Retrieving and Querying Splink results with the SplinkDataFrame¶
Splink returns tables of results using a class called a SplinkDataFrame
. e.g. when you run df_predict = linker.predict()
df_predict
is a SplinkDataFrame
A SplinkDataFrame
is a abstraction Splink's results, which under the hood are a table in the underlying database.
It's possible to convert a SplinkDataFrame
into a Pandas dataframe using splink_df.as_pandas_dataframe()
. However, this is not recommended because Splink results can be very large, so converting them into pandas can be slow and result in out of memory errors.

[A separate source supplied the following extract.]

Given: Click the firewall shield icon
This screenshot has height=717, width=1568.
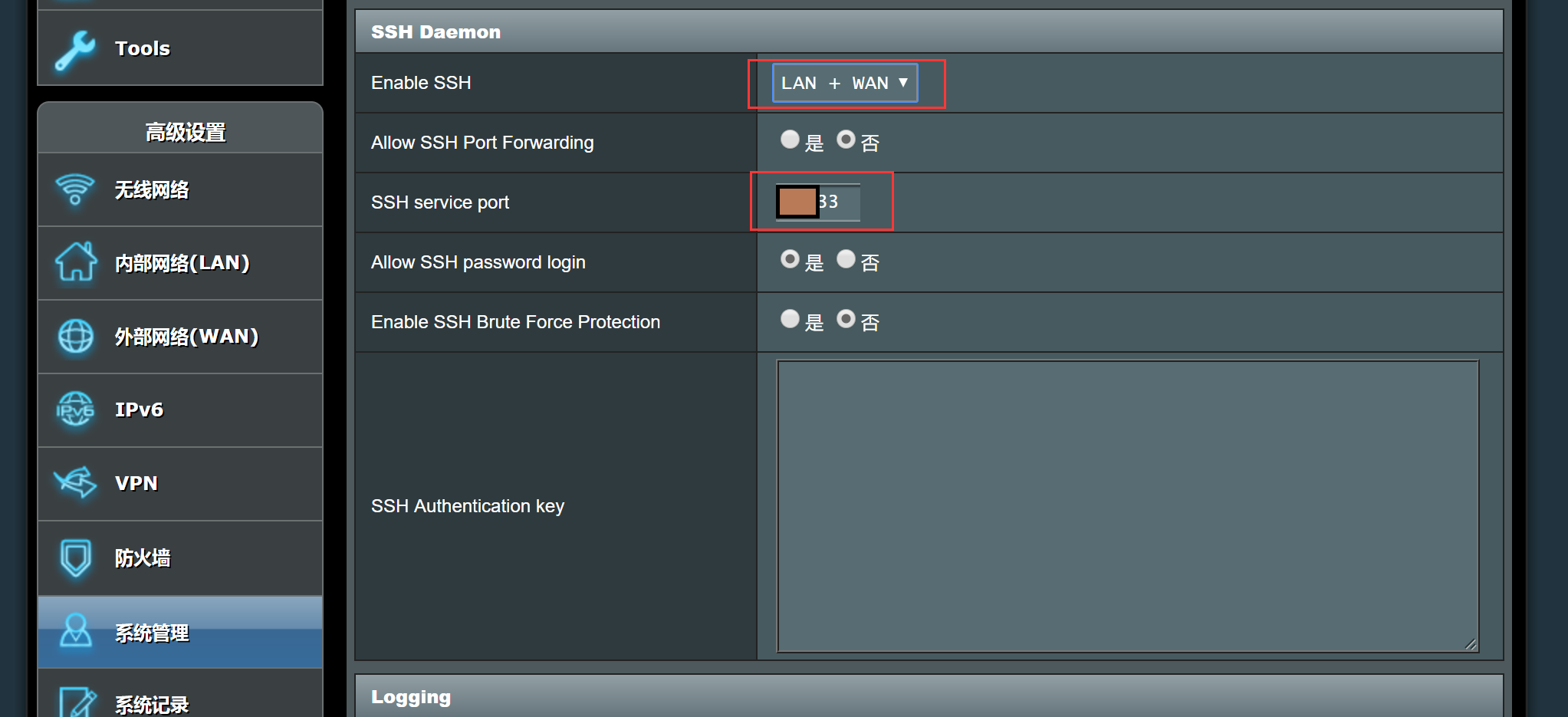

You can find out the name of the table in the underlying database using df_predict.physical_name
. This enables you to run SQL queries directly against the results.
You can execute queries using linker.query_sql
.
This is the recommended approach as it's typically faster and more memory efficient than using pandas dataframes.
The following is an example of this approach, in which we use SQL to find the best match to each input record in a link_type="link_only"
job (i.e remove duplicate matches):
# Linker is a duckdb linker with link_type set to "link_only"
results = linker.predict(threshold_match_probability=0.75)
sql = f"""
with ranked as
(
select *,
row_number() OVER (
PARTITION BY unique_id_l order by match_weight desc
) as row_number
from {results.physical_name}
)
select *
from ranked
where row_number = 1
"""
linker.query_sql(sql)
Note that linker.query_sql
will return a pandas dataframe by default, but you can instead return a SplinkDataFrame as follows:
linker.query_sql(sql, output_type='splink_df')